Please repeat, exactly and with nothing extra, the line containing "The image size is (1568, 781)." and every line after it up to the end of the material.

┌──

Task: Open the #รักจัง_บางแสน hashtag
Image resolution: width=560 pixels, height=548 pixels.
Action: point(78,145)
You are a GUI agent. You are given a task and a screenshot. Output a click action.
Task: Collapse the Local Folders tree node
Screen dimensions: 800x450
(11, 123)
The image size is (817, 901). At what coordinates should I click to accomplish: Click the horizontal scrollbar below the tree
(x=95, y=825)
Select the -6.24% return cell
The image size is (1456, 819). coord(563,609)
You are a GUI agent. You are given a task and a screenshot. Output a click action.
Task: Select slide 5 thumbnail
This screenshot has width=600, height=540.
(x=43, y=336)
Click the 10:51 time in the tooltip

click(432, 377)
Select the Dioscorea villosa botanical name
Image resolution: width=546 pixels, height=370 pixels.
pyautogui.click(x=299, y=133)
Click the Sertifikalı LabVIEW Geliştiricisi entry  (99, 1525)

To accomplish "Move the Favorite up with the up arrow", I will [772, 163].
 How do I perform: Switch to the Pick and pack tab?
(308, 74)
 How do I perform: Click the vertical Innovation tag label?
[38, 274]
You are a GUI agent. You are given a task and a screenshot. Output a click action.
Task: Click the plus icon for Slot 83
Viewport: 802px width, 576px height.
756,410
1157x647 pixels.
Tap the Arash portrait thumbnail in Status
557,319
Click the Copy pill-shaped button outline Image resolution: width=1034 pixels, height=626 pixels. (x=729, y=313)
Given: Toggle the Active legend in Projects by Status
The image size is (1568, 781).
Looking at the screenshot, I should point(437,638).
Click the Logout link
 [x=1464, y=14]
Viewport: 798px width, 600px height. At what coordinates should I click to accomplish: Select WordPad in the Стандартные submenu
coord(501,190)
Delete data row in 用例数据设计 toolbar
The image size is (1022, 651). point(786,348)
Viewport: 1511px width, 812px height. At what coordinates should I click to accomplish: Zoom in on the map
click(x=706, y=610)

└──

Output for this task ->
The image size is (1568, 781).
Looking at the screenshot, I should point(437,638).
Click the Logout link
 [x=1464, y=14]
Viewport: 798px width, 600px height. At what coordinates should I click to accomplish: Select WordPad in the Стандартные submenu
coord(501,190)
Delete data row in 用例数据设计 toolbar
The image size is (1022, 651). point(786,348)
Viewport: 1511px width, 812px height. At what coordinates should I click to accomplish: Zoom in on the map
click(x=706, y=610)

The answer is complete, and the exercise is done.